This morning the Senate Committee on Early Learning and K-12 Education held a public hearing on Senate Bill 6761. Senate Bill 6761 implements recommendations put forth by the Quality Education Council (QEC).
The QEC was established as a part of the Basic Education overhall legislation passed in 2009 (HB 2261). The QEC develops strategic recommendations for implementation of a new definition of Basic Education and the financing necessary to support it.
Though this may seem only to be a K-12 related policy council, the QEC and the implementing legislation (HB 2261) also established criteria for teacher evaluations and teacher compensations. Both of which are critical issues for Masters in Teaching and Masters in Education faculty and students.
The implementing legislation created a compensation work group that is tasked with developing an enhanced, collaboratively designed salary allocation model. The new model will align educator development and certification with compensation. A critical part of this conversation is the relationship between earning an advanced teaching degree and receiving an increase in salary for this achievement.
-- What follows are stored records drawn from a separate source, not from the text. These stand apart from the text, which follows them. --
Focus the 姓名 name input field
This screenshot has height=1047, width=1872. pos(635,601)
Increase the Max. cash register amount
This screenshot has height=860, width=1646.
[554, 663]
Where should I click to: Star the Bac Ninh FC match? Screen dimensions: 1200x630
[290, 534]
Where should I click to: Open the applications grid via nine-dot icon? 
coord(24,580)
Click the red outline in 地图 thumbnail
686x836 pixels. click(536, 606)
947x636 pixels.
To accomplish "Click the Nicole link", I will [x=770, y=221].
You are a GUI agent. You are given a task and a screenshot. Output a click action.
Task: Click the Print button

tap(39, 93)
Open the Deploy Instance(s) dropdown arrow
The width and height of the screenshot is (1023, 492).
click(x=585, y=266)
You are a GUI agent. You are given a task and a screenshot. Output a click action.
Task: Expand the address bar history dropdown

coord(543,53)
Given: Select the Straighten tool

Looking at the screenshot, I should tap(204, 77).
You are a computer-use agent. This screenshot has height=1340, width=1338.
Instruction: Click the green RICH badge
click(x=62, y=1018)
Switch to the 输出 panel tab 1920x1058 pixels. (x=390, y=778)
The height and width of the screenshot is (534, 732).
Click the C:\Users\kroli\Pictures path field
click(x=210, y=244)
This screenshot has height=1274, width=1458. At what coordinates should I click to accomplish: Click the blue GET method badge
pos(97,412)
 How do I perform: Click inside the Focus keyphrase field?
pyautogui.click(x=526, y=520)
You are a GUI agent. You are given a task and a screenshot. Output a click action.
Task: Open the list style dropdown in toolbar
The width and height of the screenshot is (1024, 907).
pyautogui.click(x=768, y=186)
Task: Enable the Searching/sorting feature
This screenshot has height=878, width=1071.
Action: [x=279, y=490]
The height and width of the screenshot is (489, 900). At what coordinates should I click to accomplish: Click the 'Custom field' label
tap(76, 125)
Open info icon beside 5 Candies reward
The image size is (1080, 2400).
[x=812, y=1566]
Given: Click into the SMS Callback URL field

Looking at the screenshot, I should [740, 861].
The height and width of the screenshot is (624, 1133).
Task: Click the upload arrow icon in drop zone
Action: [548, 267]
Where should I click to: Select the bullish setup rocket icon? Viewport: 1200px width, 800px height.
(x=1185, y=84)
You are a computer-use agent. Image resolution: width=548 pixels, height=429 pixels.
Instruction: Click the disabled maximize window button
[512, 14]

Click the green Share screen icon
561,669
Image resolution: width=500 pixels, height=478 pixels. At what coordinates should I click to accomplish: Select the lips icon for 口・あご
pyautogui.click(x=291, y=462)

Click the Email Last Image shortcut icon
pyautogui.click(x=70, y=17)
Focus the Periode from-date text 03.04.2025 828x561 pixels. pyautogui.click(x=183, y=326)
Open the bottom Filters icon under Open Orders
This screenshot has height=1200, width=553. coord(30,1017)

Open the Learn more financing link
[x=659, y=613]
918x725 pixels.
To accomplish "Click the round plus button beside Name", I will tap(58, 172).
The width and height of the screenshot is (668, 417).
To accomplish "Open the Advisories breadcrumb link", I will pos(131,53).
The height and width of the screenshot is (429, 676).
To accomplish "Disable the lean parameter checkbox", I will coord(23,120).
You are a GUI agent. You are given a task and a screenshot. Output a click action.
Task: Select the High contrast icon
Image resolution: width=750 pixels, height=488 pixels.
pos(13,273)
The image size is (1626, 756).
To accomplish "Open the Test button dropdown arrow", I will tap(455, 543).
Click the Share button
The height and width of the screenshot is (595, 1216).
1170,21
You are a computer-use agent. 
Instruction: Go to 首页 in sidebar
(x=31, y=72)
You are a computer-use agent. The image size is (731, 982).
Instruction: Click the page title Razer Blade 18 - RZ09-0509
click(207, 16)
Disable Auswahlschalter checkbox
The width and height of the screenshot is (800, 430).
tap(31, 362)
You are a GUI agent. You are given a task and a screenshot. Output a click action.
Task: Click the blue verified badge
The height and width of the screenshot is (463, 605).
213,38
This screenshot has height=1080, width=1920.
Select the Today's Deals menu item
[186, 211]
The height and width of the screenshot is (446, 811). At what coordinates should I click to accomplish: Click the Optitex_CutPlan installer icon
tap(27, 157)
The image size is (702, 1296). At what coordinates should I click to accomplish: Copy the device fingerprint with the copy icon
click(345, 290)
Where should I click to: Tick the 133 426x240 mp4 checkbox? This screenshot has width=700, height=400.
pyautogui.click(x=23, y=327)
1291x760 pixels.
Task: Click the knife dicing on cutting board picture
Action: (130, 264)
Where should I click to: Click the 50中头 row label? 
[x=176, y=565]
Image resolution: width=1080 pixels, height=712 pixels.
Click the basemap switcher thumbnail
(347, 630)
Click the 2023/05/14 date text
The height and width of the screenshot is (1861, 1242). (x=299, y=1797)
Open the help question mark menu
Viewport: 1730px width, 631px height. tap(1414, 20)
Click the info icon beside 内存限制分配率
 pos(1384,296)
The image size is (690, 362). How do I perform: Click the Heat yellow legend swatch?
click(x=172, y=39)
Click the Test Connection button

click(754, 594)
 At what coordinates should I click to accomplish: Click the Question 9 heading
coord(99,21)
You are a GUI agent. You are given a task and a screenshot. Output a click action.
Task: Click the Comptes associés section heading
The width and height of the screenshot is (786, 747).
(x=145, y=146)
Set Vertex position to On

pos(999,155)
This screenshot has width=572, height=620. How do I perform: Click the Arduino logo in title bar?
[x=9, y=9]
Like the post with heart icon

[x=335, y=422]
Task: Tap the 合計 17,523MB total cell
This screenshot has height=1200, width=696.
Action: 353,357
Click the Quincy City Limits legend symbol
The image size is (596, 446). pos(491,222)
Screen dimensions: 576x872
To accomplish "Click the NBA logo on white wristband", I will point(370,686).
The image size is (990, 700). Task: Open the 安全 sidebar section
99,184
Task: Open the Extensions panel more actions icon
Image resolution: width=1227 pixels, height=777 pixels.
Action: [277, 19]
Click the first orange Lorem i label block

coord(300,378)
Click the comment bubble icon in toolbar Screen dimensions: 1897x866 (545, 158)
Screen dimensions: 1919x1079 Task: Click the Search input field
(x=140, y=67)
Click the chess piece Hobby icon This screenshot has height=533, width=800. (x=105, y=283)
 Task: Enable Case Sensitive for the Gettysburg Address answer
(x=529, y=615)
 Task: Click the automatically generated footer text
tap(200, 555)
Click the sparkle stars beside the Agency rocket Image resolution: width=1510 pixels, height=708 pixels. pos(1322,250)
Evergreen worked hard during the 2009 session to bring legislative attention to the value-added when an educator earns an advanced degree in education. Evergreen was successful in refocusing the conversation on compensation and away from the initial assumption that education beyond a bachelors was not value-added in the classroom.
As a result of Evergreen’s work and the work of others a compensation work group was created to develop a compensation model in Washington for teachers. This replaced the initial proposal to not provide increases in compensation for teachers who earn an advanced degree.
That is the long way of saying, one of the recommendations of the QEC, as stated in SB 6761, is to convene the compensation work group in 2010 with a report due December 2010. This would move the convening of the work group and the recommendations of the group up a year.